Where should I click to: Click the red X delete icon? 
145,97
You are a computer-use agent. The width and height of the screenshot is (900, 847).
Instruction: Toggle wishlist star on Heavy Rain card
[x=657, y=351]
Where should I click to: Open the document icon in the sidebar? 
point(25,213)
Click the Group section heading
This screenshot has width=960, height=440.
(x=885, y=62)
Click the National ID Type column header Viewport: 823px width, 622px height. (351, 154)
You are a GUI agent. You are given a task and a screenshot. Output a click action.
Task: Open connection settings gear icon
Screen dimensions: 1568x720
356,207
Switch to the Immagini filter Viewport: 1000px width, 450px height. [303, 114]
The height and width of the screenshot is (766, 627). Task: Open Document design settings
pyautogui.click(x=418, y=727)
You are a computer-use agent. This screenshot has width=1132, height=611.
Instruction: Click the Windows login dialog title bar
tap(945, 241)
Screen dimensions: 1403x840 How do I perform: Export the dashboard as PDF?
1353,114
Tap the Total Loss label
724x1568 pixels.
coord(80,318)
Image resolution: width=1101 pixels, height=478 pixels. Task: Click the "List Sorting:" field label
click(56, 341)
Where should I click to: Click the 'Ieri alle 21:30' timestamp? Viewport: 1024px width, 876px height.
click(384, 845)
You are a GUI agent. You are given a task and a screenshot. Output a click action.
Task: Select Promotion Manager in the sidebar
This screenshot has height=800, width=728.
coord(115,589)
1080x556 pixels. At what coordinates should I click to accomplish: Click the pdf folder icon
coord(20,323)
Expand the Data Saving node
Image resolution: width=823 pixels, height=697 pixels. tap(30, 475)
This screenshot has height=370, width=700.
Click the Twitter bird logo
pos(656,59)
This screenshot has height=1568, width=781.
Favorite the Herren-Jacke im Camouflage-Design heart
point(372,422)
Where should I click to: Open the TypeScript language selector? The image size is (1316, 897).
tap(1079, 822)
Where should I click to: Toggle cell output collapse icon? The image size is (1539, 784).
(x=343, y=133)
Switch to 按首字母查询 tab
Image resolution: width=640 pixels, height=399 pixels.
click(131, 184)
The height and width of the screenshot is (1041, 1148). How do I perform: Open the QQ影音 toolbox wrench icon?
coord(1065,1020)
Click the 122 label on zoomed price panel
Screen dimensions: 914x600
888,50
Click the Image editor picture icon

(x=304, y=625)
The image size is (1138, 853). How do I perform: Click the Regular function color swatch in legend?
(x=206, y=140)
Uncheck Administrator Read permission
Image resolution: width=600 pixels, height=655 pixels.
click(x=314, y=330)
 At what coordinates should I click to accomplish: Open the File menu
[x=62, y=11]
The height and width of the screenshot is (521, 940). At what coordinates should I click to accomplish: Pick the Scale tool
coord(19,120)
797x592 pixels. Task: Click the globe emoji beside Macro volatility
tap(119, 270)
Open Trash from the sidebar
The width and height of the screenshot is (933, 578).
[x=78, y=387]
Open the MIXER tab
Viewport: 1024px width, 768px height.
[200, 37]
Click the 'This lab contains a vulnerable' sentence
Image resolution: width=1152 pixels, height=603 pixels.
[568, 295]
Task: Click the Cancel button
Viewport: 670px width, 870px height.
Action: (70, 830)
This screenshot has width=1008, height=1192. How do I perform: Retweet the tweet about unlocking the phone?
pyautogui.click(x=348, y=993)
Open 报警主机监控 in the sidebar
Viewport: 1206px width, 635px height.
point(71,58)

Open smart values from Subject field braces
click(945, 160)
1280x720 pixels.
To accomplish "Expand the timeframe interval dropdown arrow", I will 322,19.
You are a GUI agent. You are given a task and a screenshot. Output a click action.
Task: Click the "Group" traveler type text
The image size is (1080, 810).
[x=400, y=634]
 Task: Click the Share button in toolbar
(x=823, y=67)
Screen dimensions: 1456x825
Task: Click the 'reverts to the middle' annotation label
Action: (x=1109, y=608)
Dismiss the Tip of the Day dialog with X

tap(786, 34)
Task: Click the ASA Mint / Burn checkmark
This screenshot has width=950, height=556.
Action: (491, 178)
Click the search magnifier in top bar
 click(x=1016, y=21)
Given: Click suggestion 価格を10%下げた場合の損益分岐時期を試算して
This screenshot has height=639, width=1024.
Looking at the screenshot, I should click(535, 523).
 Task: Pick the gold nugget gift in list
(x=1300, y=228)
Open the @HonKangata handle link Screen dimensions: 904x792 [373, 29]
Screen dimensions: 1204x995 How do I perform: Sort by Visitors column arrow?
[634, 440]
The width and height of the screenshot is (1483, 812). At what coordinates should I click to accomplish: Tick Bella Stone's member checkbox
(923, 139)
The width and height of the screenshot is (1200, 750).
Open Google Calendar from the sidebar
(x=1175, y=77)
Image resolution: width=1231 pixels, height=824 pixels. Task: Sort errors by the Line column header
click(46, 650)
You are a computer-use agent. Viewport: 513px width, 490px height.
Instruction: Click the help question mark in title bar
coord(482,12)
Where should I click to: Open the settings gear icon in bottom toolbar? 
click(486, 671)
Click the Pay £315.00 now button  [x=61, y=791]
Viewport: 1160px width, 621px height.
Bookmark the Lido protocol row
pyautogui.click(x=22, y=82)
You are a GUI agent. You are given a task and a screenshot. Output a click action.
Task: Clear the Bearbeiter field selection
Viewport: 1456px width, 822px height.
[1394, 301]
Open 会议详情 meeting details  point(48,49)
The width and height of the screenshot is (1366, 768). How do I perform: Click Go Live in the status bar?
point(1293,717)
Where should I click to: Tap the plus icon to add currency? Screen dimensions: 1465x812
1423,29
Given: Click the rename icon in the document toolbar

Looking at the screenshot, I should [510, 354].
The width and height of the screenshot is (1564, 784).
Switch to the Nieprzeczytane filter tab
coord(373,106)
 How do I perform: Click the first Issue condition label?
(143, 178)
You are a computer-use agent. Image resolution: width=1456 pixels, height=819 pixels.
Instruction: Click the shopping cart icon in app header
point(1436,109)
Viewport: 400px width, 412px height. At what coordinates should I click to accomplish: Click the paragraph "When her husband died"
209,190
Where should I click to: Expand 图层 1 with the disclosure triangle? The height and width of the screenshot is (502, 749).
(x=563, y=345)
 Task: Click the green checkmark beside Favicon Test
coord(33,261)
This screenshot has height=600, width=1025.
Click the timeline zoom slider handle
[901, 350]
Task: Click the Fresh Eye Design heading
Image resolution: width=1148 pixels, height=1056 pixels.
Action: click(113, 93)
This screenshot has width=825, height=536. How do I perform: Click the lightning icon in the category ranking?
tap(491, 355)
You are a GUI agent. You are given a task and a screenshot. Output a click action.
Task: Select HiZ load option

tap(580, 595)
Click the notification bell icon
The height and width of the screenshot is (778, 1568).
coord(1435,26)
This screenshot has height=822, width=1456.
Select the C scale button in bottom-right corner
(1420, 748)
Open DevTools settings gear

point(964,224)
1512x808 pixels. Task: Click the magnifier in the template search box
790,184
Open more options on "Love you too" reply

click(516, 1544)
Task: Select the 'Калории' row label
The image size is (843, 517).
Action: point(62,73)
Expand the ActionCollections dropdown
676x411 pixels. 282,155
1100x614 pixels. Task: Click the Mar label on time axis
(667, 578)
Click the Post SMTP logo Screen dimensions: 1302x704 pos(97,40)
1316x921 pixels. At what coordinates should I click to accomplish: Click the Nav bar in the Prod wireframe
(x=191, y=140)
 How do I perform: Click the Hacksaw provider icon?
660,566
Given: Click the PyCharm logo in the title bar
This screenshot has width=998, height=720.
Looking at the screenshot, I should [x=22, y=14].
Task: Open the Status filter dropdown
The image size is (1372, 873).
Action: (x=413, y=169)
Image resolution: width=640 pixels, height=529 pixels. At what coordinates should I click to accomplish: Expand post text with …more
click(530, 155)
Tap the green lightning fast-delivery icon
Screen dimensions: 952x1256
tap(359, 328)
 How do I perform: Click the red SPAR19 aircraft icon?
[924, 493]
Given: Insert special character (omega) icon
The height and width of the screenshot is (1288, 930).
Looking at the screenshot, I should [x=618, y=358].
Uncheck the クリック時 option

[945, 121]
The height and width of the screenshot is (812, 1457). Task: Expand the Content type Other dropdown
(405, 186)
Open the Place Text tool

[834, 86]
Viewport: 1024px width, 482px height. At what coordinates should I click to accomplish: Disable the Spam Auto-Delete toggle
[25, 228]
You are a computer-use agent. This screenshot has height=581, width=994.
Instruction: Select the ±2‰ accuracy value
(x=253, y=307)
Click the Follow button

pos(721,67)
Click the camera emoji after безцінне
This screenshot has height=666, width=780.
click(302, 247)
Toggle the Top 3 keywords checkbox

★ ★ ★ ★ ★ ★ ★

Copy out the items word for word, starting with the line with "Task: Click the Share button in toolbar" and going on through the line with "point(1293,717)".

Solution >>
 Task: Click the Share button in toolbar
(x=823, y=67)
Screen dimensions: 1456x825
Task: Click the 'reverts to the middle' annotation label
Action: (x=1109, y=608)
Dismiss the Tip of the Day dialog with X

tap(786, 34)
Task: Click the ASA Mint / Burn checkmark
This screenshot has width=950, height=556.
Action: (491, 178)
Click the search magnifier in top bar
 click(x=1016, y=21)
Given: Click suggestion 価格を10%下げた場合の損益分岐時期を試算して
This screenshot has height=639, width=1024.
Looking at the screenshot, I should click(535, 523).
 Task: Pick the gold nugget gift in list
(x=1300, y=228)
Open the @HonKangata handle link Screen dimensions: 904x792 [373, 29]
Screen dimensions: 1204x995 How do I perform: Sort by Visitors column arrow?
[634, 440]
The width and height of the screenshot is (1483, 812). At what coordinates should I click to accomplish: Tick Bella Stone's member checkbox
(923, 139)
The width and height of the screenshot is (1200, 750).
Open Google Calendar from the sidebar
(x=1175, y=77)
Image resolution: width=1231 pixels, height=824 pixels. Task: Sort errors by the Line column header
click(46, 650)
You are a computer-use agent. Viewport: 513px width, 490px height.
Instruction: Click the help question mark in title bar
coord(482,12)
Where should I click to: Open the settings gear icon in bottom toolbar? 
click(486, 671)
Click the Pay £315.00 now button  [x=61, y=791]
Viewport: 1160px width, 621px height.
Bookmark the Lido protocol row
pyautogui.click(x=22, y=82)
You are a GUI agent. You are given a task and a screenshot. Output a click action.
Task: Clear the Bearbeiter field selection
Viewport: 1456px width, 822px height.
[1394, 301]
Open 会议详情 meeting details  point(48,49)
The width and height of the screenshot is (1366, 768). How do I perform: Click Go Live in the status bar?
point(1293,717)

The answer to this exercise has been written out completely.